=== EXERCISE ===
Starting with the line with "This screenshot has width=690, height=379." in the entries below and going on through the line with "Screen dimensions: 1315x398", output every line exactly and nothing more. No pictures.
Segment Open
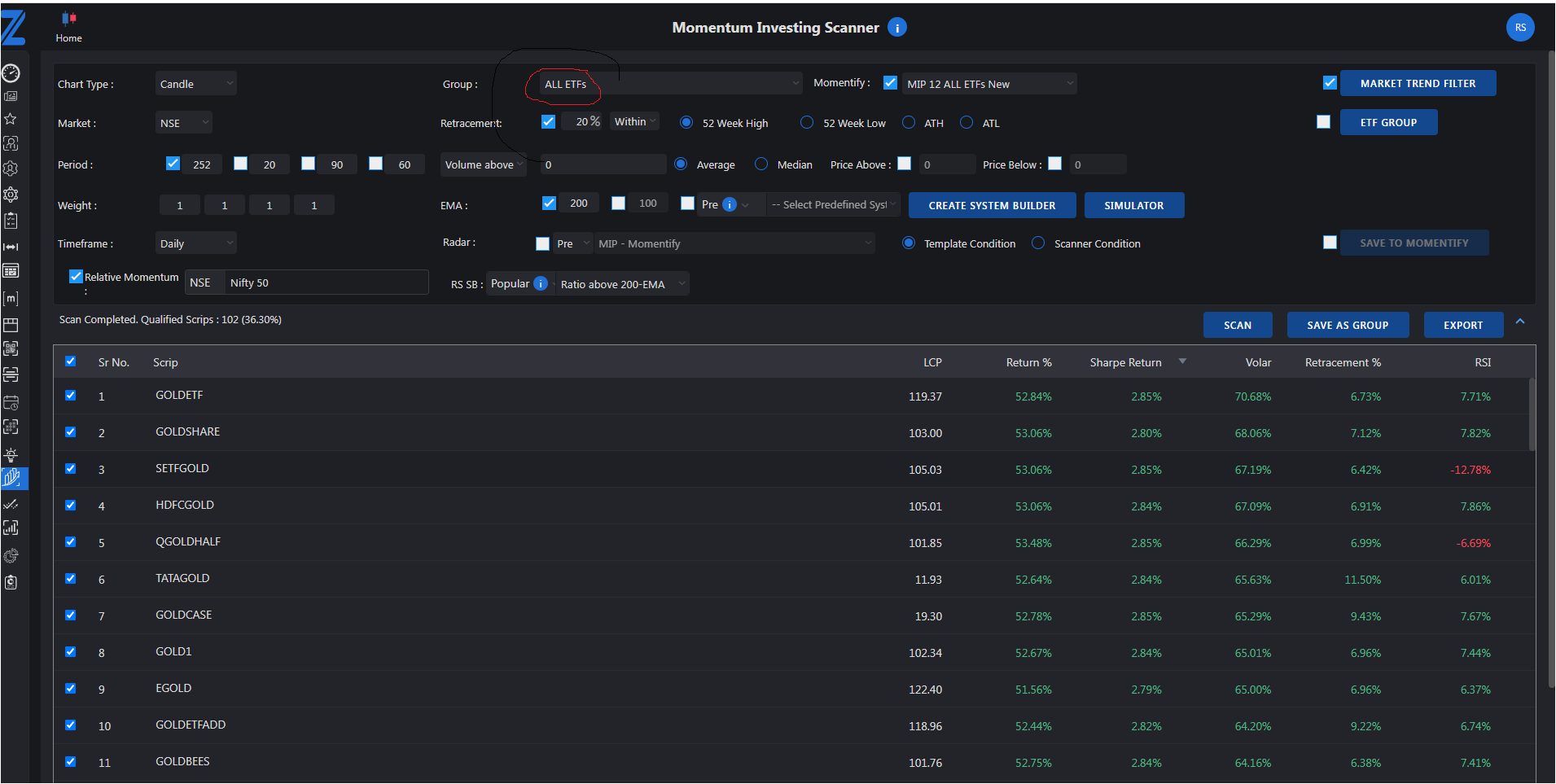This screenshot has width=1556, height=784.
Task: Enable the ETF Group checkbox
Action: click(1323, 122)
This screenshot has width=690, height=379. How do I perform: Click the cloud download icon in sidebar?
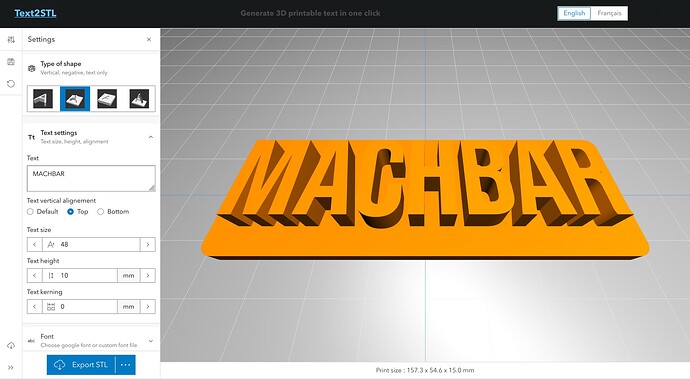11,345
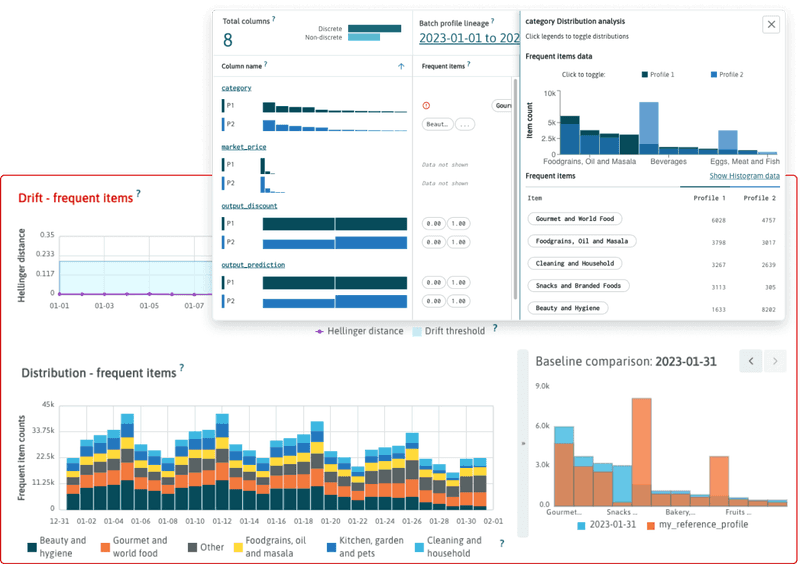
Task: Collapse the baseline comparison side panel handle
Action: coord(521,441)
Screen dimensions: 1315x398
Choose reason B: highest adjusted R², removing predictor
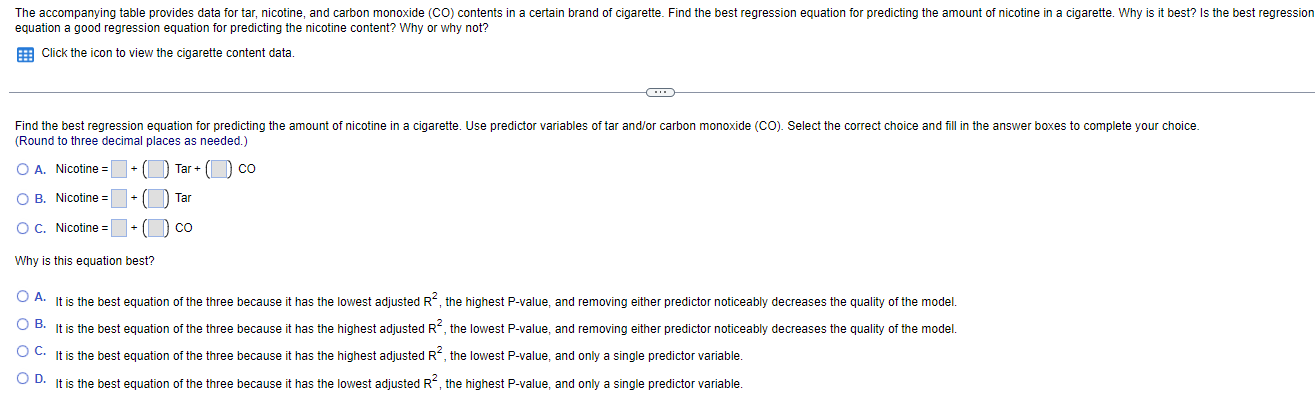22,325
Segment Closed
=== RESPONSE FOR THIS EXERCISE ===
This screenshot has width=690, height=379. How do I perform: Click the cloud download icon in sidebar?
11,345
Task: Collapse the baseline comparison side panel handle
Action: coord(521,441)
Screen dimensions: 1315x398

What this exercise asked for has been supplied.